■ **What you have to do**
Every line of the material needs an exact copy, apart from the images.

------------------------------

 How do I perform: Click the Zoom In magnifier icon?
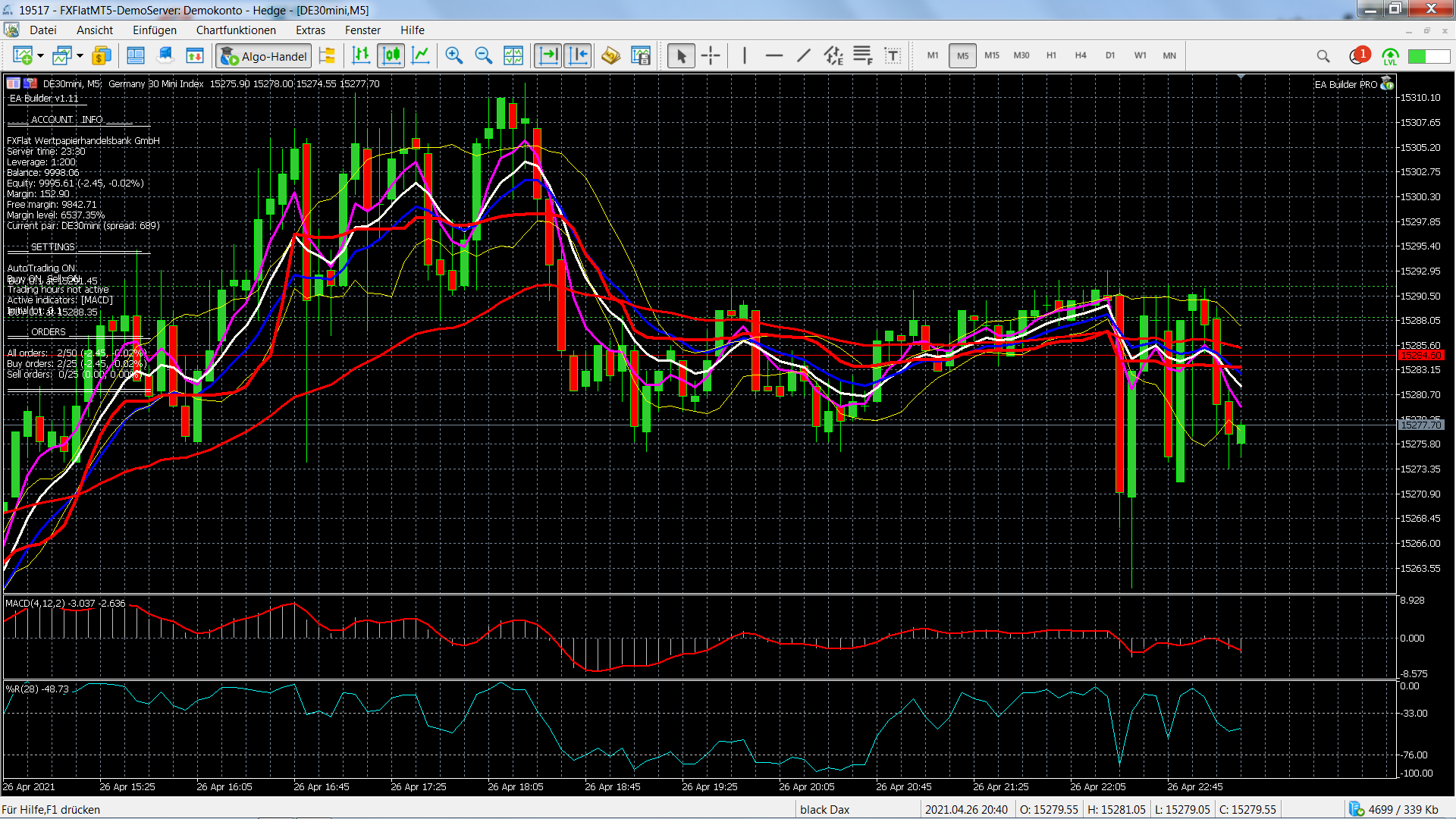(453, 55)
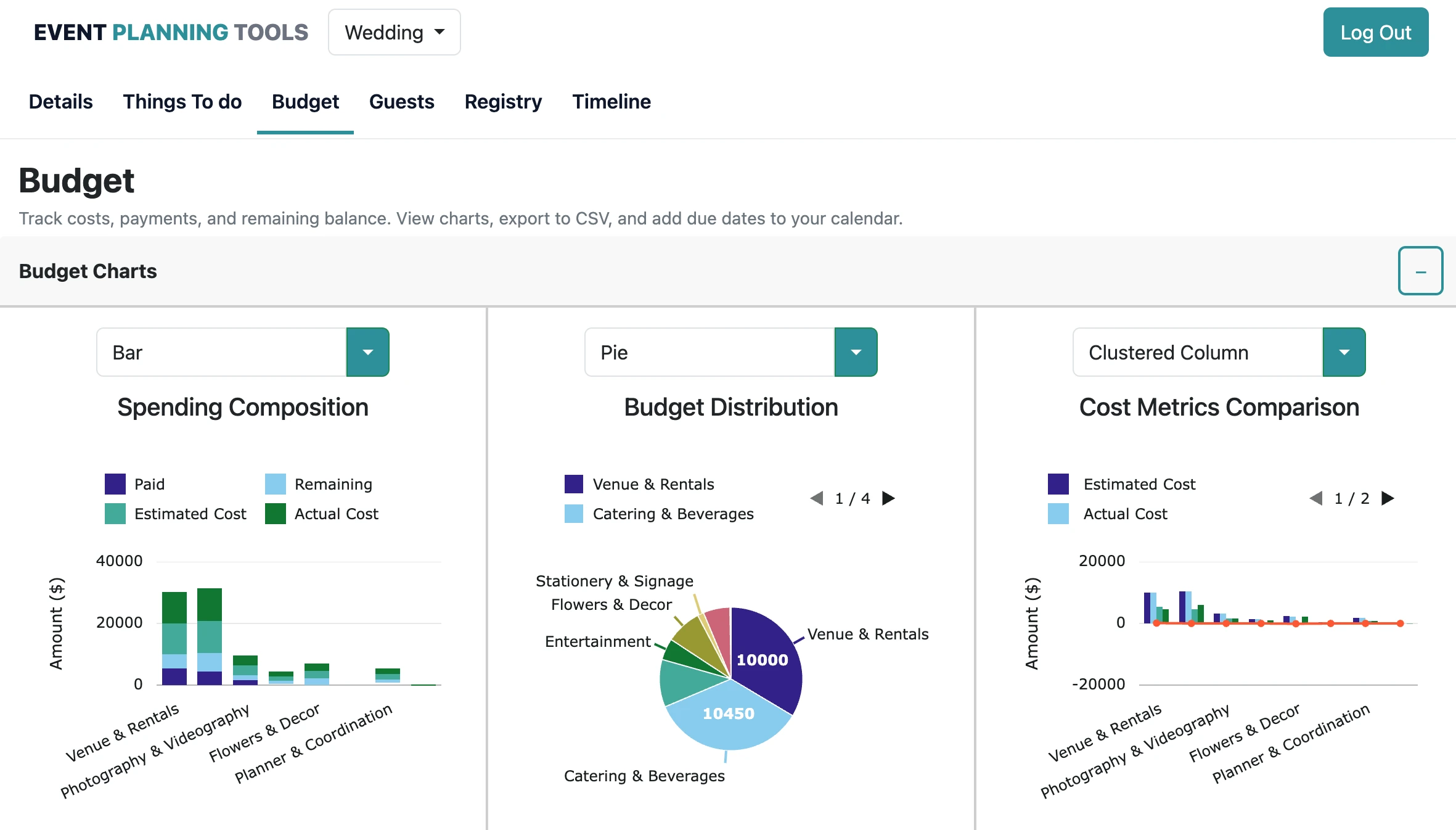Advance Cost Metrics legend to page 2
The width and height of the screenshot is (1456, 830).
tap(1387, 498)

------------------------------

■ **Answer below**
 How do I perform: Click the Zoom In magnifier icon?
(453, 55)
Advance Cost Metrics legend to page 2
The width and height of the screenshot is (1456, 830).
tap(1387, 498)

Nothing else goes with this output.